▸ **Ziel der Übung**: Kopieren Sie aus dem Forenthread zur Windows-Installation auf einem Android-Tablet wortgetreu die Passage, die bei den Worten „## Ahab (3.“ einsetzt und nach den Worten „pagani-s (3. Mai 2013)“ endet.

▸ **Forenbeitrag**:
>>>

# kann man windows auf ein android tablet installieren?



## pagani-s (2. Mai 2013)

wie schon in der  überschrift geschrieben würd ich gern mal wissen ob das möglich wäre windows auf nem normalen tablet per usb installieren kann


----------



## hendrosch (2. Mai 2013)

Nein. Wenn überhaupt Windows 8 RT aber das ist auch nicht einfach und ich glaube auch nicht legal.


----------



## Leandros (2. Mai 2013)

Nein, weil andere CPU Architektur. 
Windows RT ist allerdings möglich, gab Diskussionen es auf das Nexus 7 zu porten. Bin mir aber nicht sicher ob das überhaupt angefangen wurde.


----------



## Ahab (3. Mai 2013)

Derzeit unmöglich, Windows RT ist ja auch keine Freeware wie Android. Darüber hinaus ist die Attraktivität von Windows RT vermutlich zu gering, als dass sich da jemand die Mühe machen würde. Jemand hat es aber immerhin geschafft, Windows RT auf dem HTC HD2 zum laufen zu kriegen. Mehr schlecht als recht, aber es lief.  Das soll jetzt aber keineswegs Hoffnungen schüren.


----------



## pagani-s (3. Mai 2013)

schade
danke für eure antworten


----------

<<<

Datensätze zum Auffinden angezeigter Objekte
>>>

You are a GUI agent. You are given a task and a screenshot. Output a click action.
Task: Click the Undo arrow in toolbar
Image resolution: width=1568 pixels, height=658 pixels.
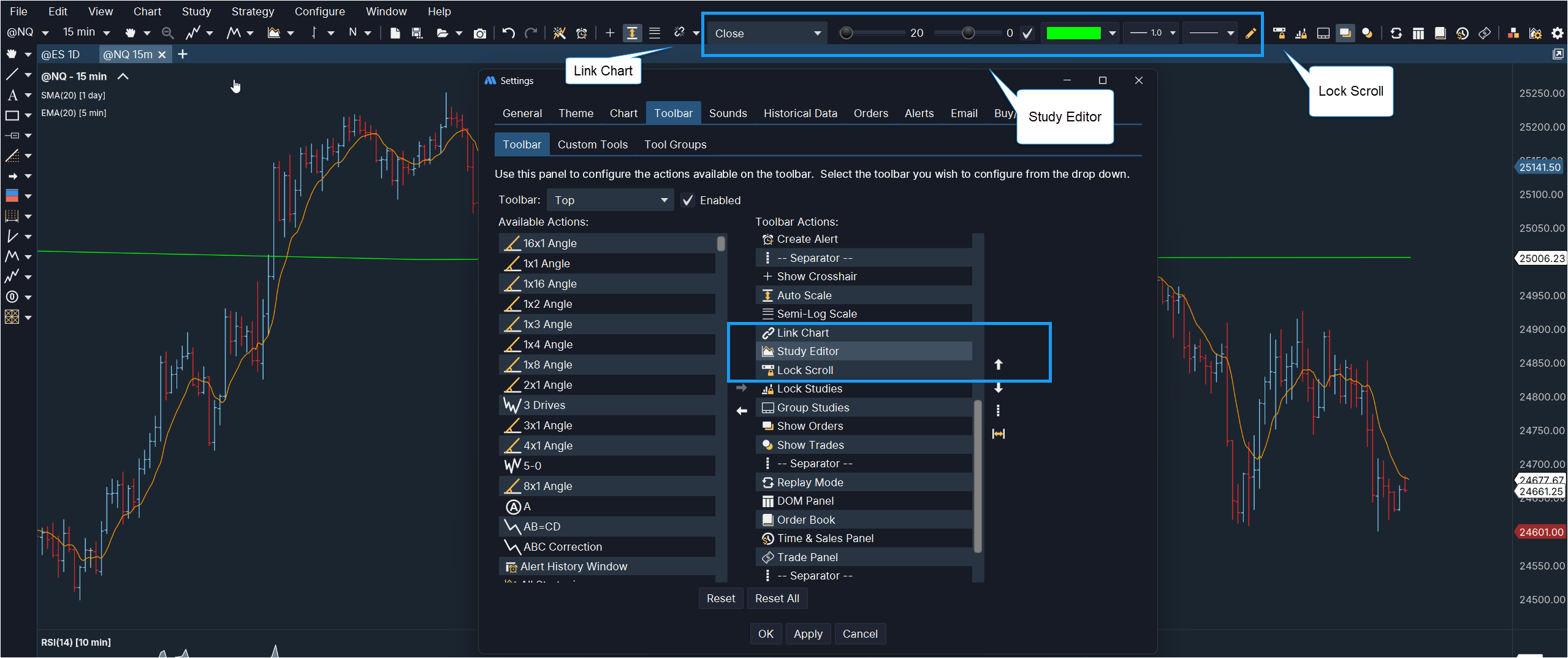click(x=508, y=33)
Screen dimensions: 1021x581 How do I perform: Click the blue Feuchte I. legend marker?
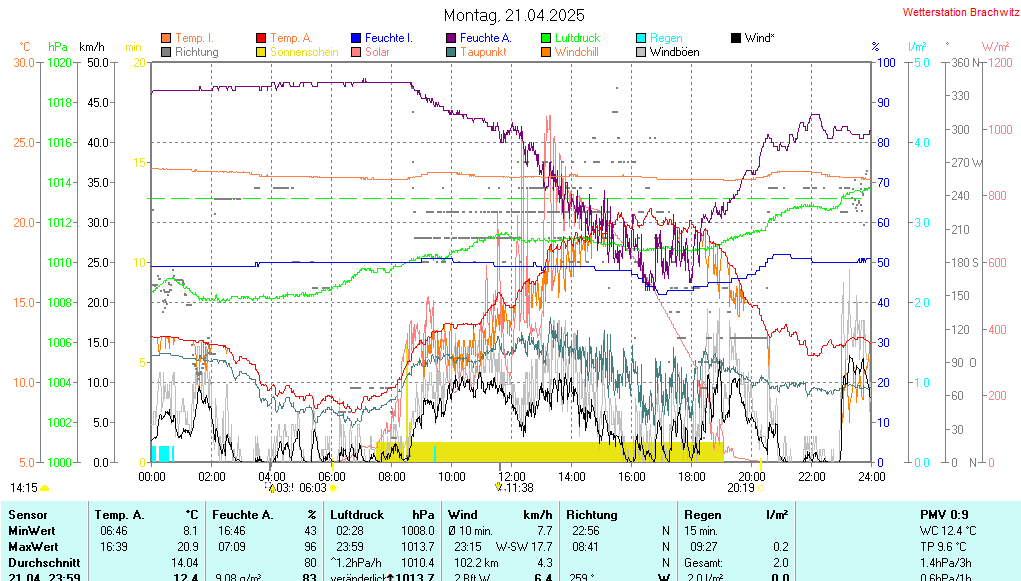pos(356,38)
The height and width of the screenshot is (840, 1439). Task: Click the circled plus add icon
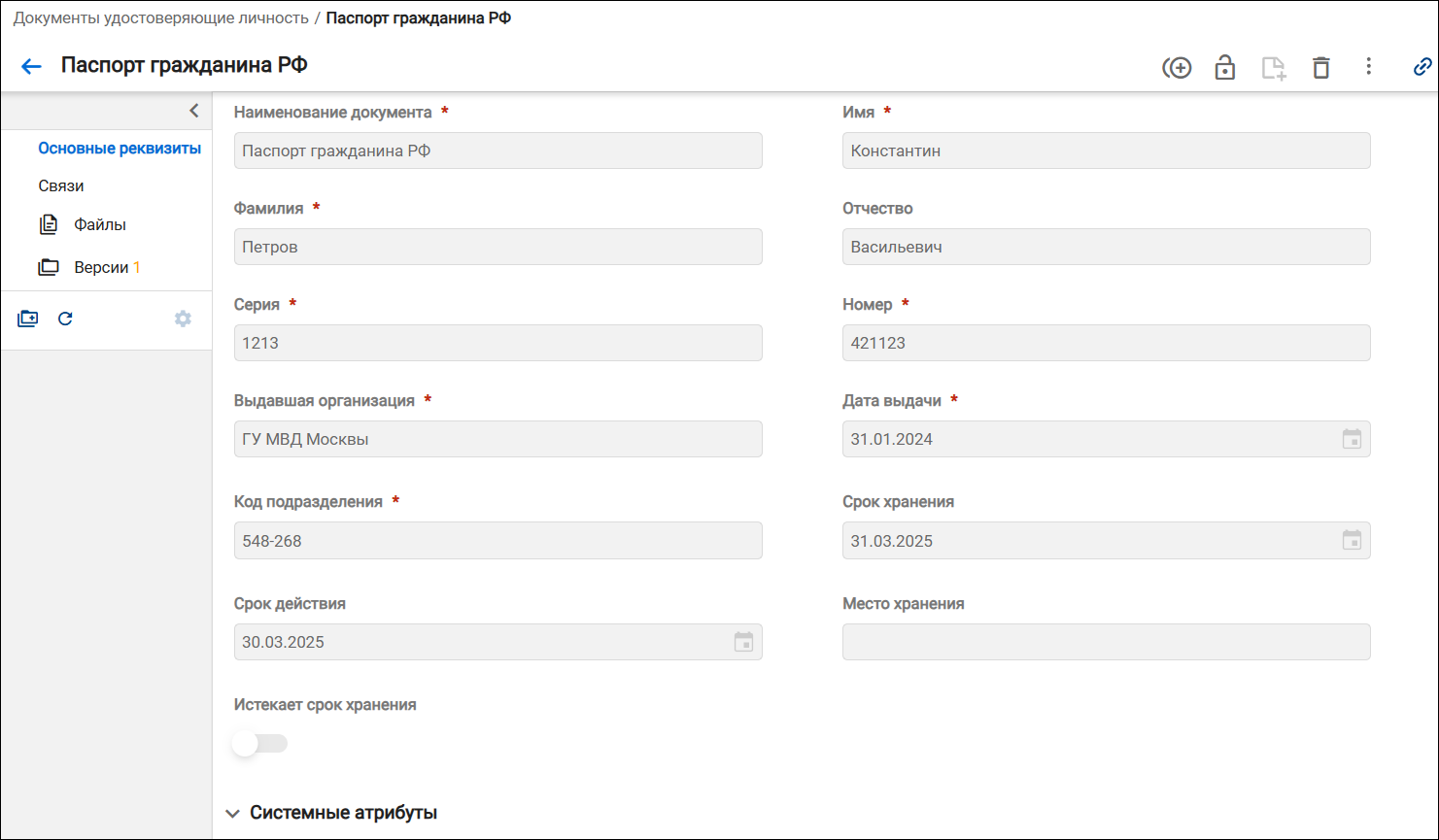pos(1177,68)
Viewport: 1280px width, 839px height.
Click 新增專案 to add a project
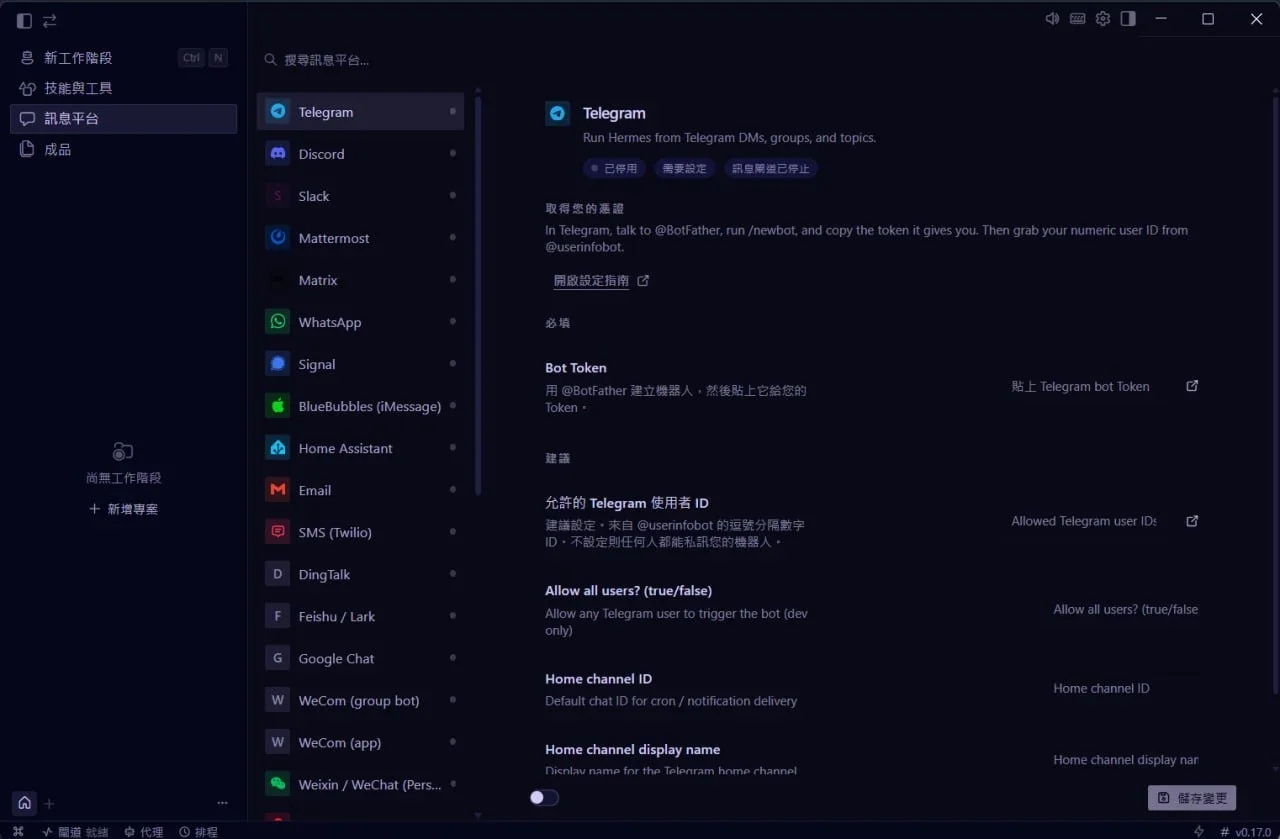tap(123, 509)
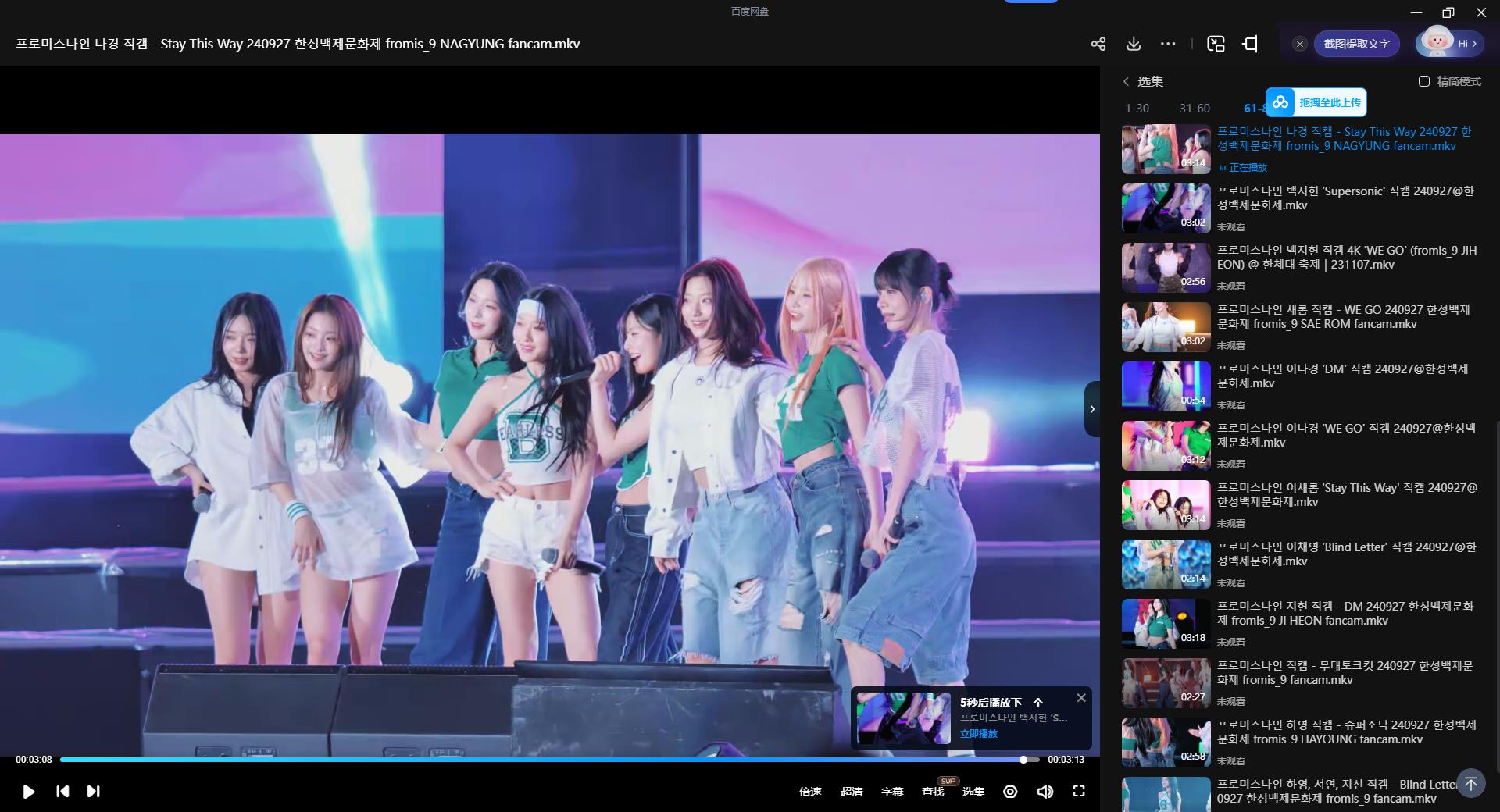Screen dimensions: 1500x812
Task: Open the 字幕 subtitle settings
Action: [891, 791]
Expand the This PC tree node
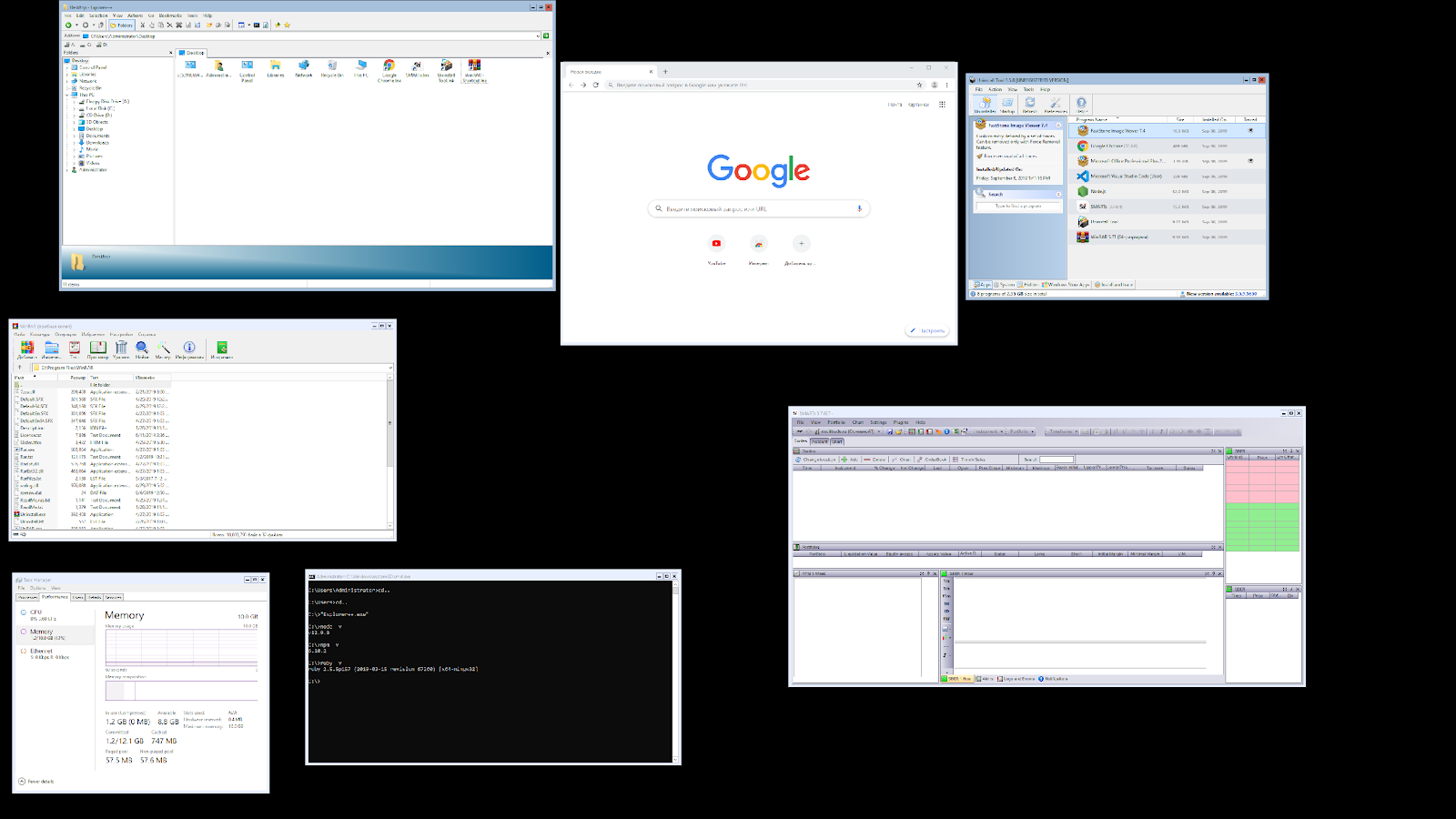 coord(67,95)
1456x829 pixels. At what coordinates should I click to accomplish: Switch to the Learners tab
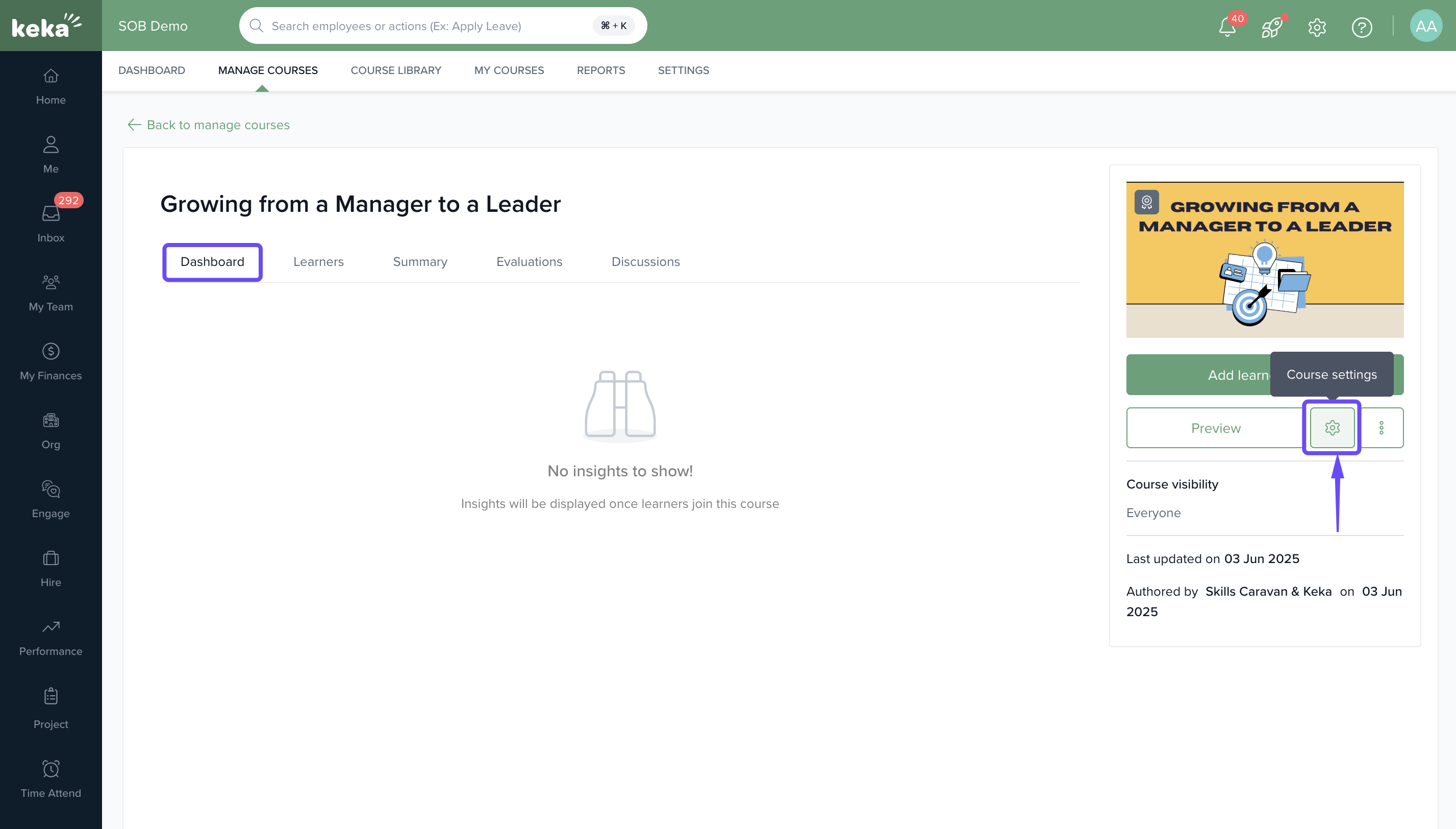tap(318, 261)
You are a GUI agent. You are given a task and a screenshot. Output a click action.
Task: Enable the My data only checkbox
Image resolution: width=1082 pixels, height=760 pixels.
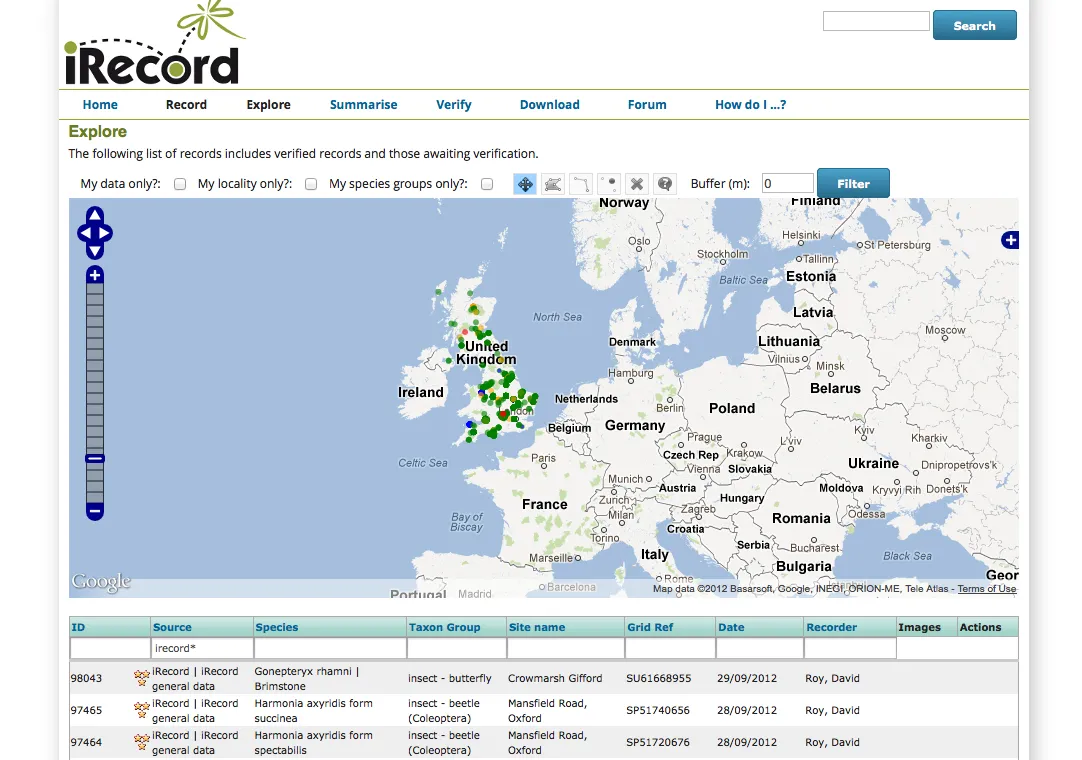pyautogui.click(x=182, y=184)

<<<

▸ **Die Lösung**:
## Ahab (3. Mai 2013)

Derzeit unmöglich, Windows RT ist ja auch keine Freeware wie Android. Darüber hinaus ist die Attraktivität von Windows RT vermutlich zu gering, als dass sich da jemand die Mühe machen würde. Jemand hat es aber immerhin geschafft, Windows RT auf dem HTC HD2 zum laufen zu kriegen. Mehr schlecht als recht, aber es lief.  Das soll jetzt aber keineswegs Hoffnungen schüren.


----------



## pagani-s (3. Mai 2013)